** Opening Data extract block **

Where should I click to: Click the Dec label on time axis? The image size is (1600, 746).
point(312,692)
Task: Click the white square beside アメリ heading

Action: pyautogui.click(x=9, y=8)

** Closing Data extract block **
** Opening Data extract block **

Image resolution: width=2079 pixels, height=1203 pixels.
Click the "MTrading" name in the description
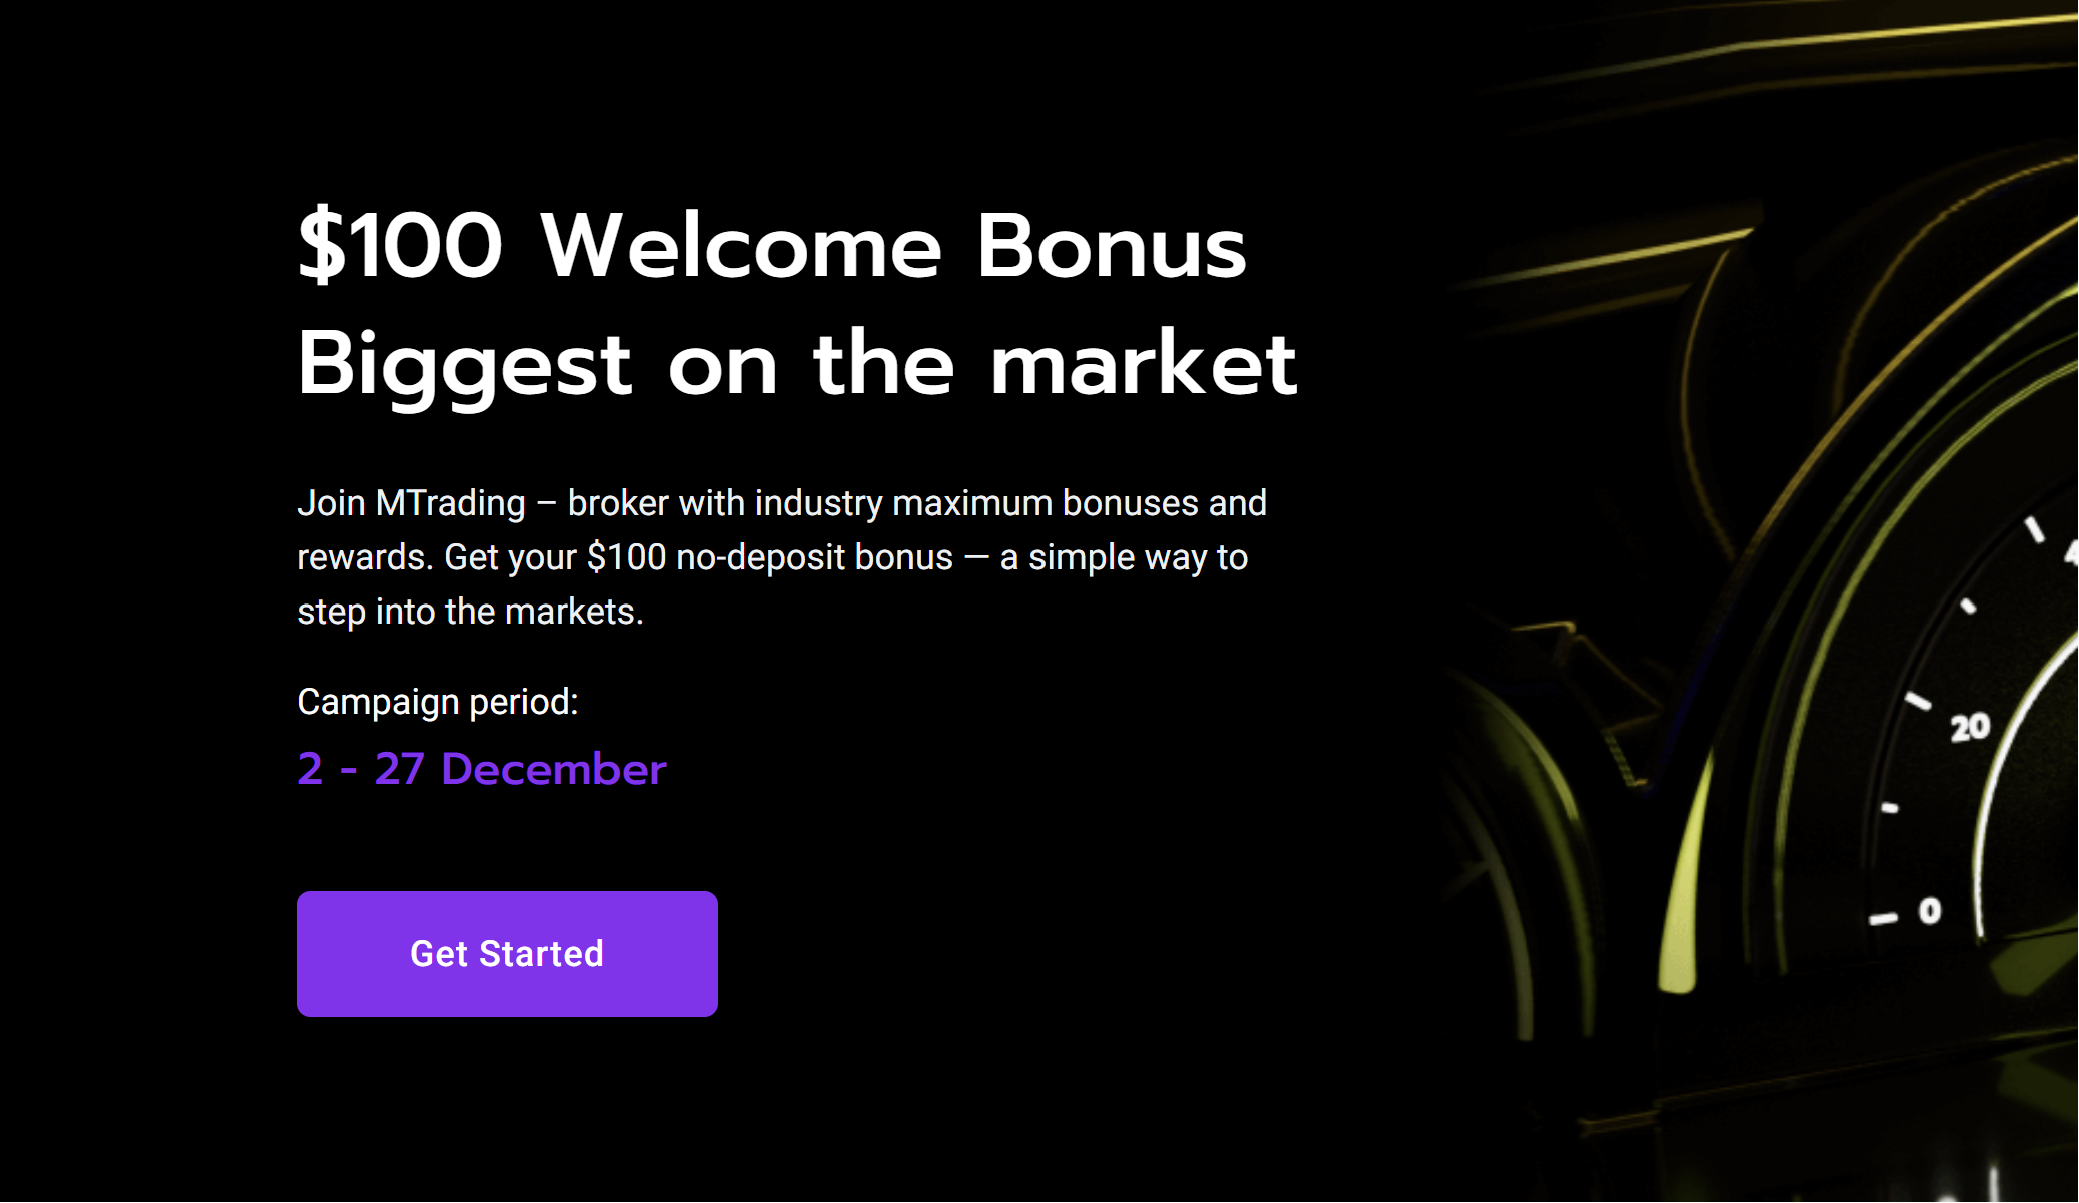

** Closing Data extract block **
** Opening Data extract block **

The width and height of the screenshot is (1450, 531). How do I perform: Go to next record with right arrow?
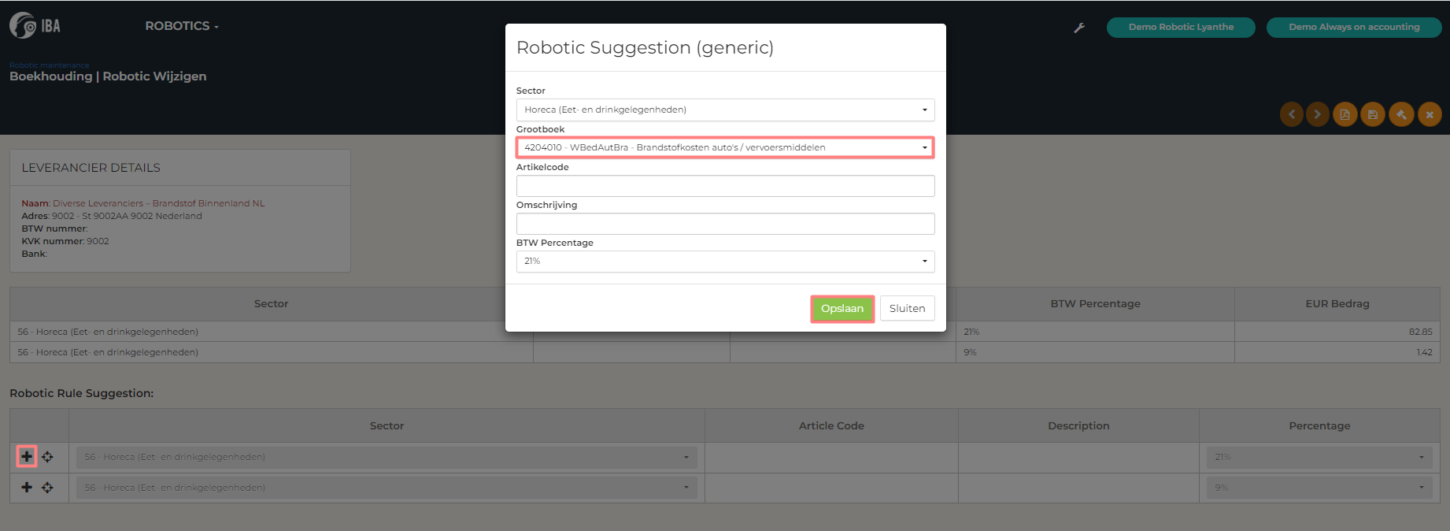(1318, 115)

** Closing Data extract block **

**Exercise prompt**
Given the records above, return exactly the lines starting at the line containing "Image resolution: width=2079" and ending at the line containing "in the description", including both.

**Task answer**
Image resolution: width=2079 pixels, height=1203 pixels.
Click the "MTrading" name in the description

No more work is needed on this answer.